Simvastatin-loaded nanostructured lipid carriers attenuate the atherogenic risk of erythrocytes in hyperlipidemic rats.

This study aimed to investigate the effect of simvastatin (SV) loaded nanostructured lipid carriers (SV loaded NLCs) on atherogenic index (AI), erythrocytes membrane lipid and antioxidant/pro-oxidant status in hyperlipidemic rats. SV loaded NLCs were successfully prepared with desired nano-particles size, spherical shape, high encapsulation efficiency (EE %) and sustained SV release. The results of biological studies revealed that administration of SV loaded NLCs to rats increased SV bioavailability compared to SV suspension. Intraperitoneal injection of tyloxapol as hyperlipidemic agent induces a significant increase of plasma AI, uric acid, lipid peroxidation and protein oxidation. While, plasma total antioxidant capacity and paraoxonase-1 activity were significantly decreased.
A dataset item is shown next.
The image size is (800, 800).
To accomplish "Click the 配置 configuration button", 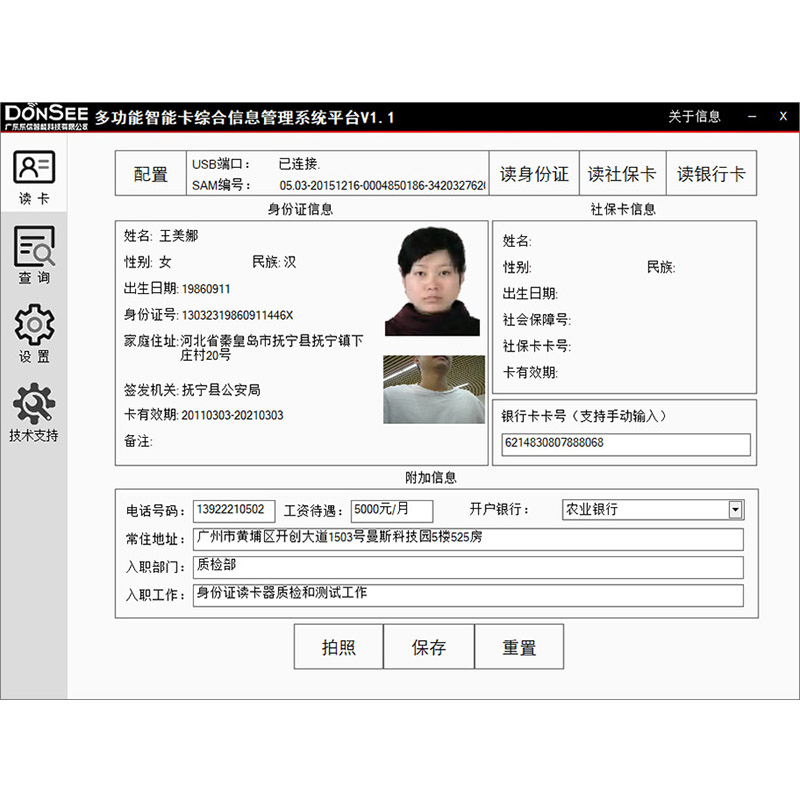I will click(x=146, y=172).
Moreover, tyloxapol induced-hyperlipidemia increases erythrocyte's membrane cholesterol and deteriorates erythrocyte's antioxidant enzyme activity, GSH/GSSG ratio and NO level However, the propagation of erythrocyte's pro-oxidant activity and hemolysis was observed. On the contrast, the treatment of these rats with SV loaded NLCs improved the measured parameters compared to rats received SV suspension and hyperlipidemic rats. The predominant effect of SV loaded NLCs may be attributed to the enhancement of absorption, prolonged duration and improvement of bioavailability of SV. Accordingly, SV loaded NLCs showed advantageous effects on the blood lipid levels and atherogenic risk of erythrocytes in hyperlipidemic conditions compared to SV suspension.